The online production is filmed live in Hope Mill theatre but without an audience. Director Nick Bagnall concentrates on the performances rather than replicating a live theatre environment. The camera focuses on close-ups of the actors which brings out the vulnerability, almost fragility, of Nathan McMullen and the intensity of Layton Williams’s raw, anguished performance.
Despite the mystical setting, the tone of the production is naturalistic; to the extent theatrical aspects- the cast visibly moving around props- feel a little out of place. Yet there are times when the theatre aspects work really well- a shadowy figure watching Danny’s friends is gradually revealed to be his mother. A stained-glass image of the Virgin Mary lights a fag. Jocelyn Meall’s set combines a mixture of supernatural beauty with a tatty backstage ambiance in which odd props litter the stage. There is a sense not so much of a life interrupted as unfinished.
Jodie Prenger blends the theatrical and the recorded elements together perfectly.

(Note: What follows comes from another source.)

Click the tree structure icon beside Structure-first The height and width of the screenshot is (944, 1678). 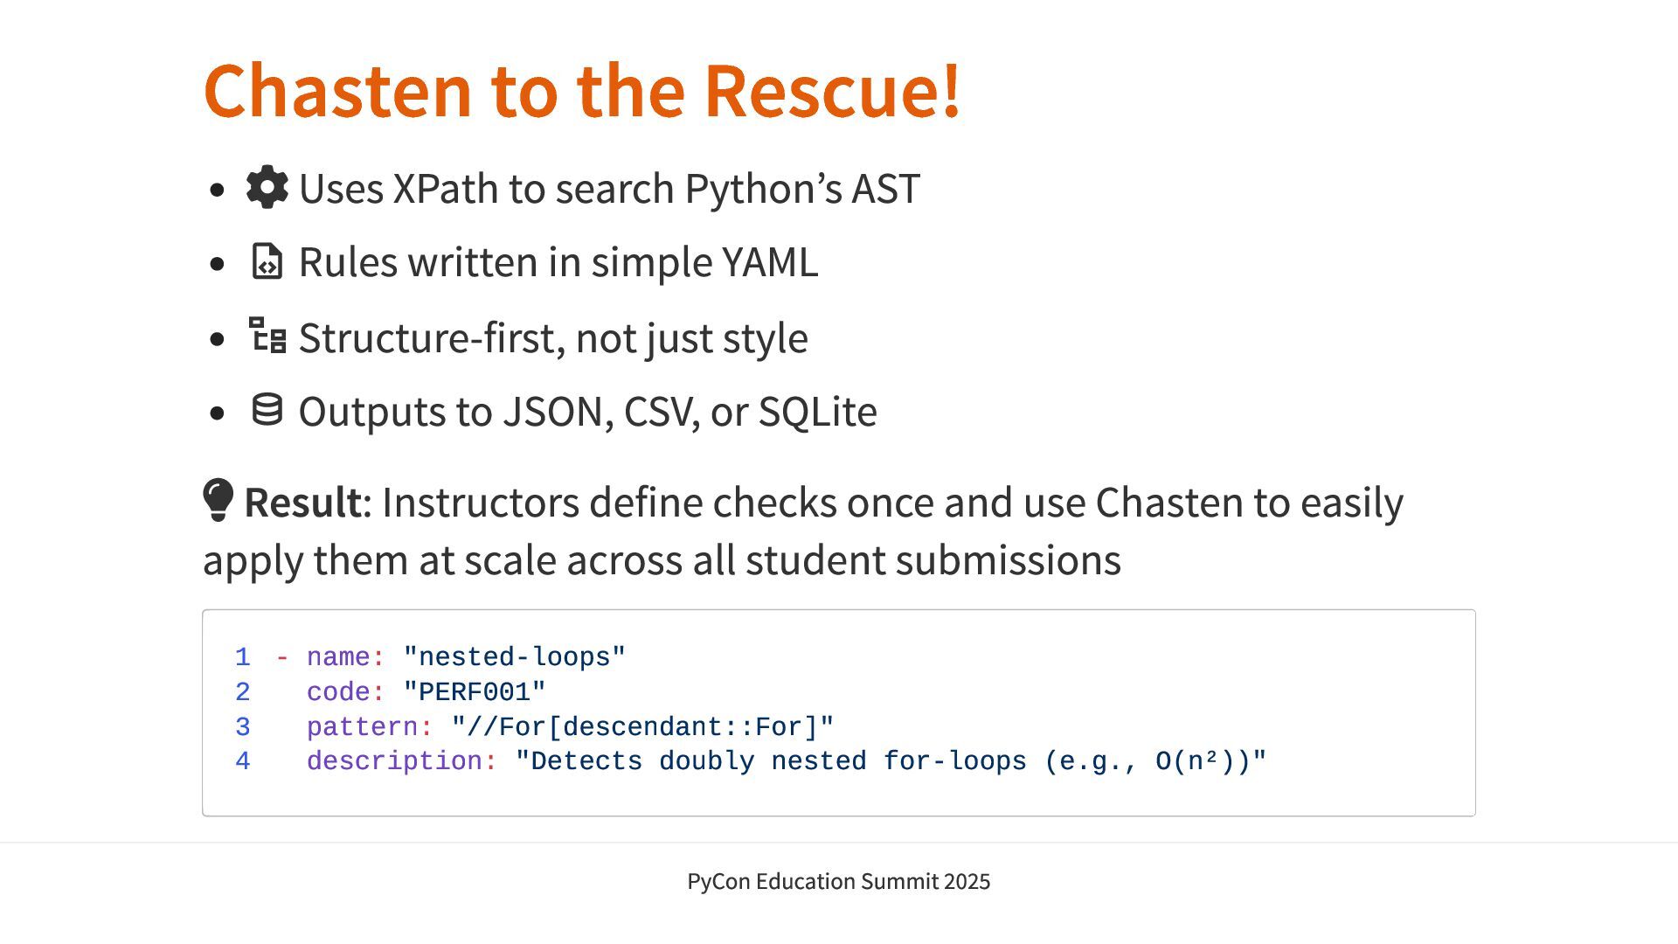(267, 336)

A victim of paranoid delusions and subject to hilarious flights of fancy Beryl is a larger-than-life character who leaps off the screen. Yet Prenger anchors Beryl in realistic guilt and distress. In moments of potential high camp – when Prenger sings lullabies – her performance is stark and skeletal, so the effect is not comforting but a lingering sense of loss.
The absence of an audience is felt most keenly in comic moments where the lack of a burst of laughter to break the tension or warm the mood is very apparent. The title, Hushabye Mountain, makes one expect a sentimental mood yet director Bagnall moves to the other extreme towards a claustrophobic atmosphere of tense emotions.
While Jonathan Harvey’s script is passionate, the emotions featured tend to be the shabby ones we are reluctant to acknowledge rather than grand gestures of devotion. The characters are struggling to keep their feelings under control or even understand what they are experiencing. Anger is rarely far from the surface and love is far from romantic. Danny’s illness realistically strains his relationship with Connor who, after Danny’s passing, struggles with survivor’s guilt as he tries to move forwards. The play is structured to allow comparisons between the development of Danny’s and Connor’s relationship and Connor’s faltering efforts to find a new lover. Danny, raging that he did not come out he got out, has a shocking degree of unresolved anger with his parents who could not reconcile with his sexuality. Beryl is such a mess of emotions she retreats from reality.
Although set at the time of the AIDS epidemic Hushabye Mountain’s themes of coping with loss and learning to forgive make it a perfect revival for the troubled present. The gradual move from anger towards reconciliation ensures a bittersweet mood of regret becomes the dominant emotion in this fine production.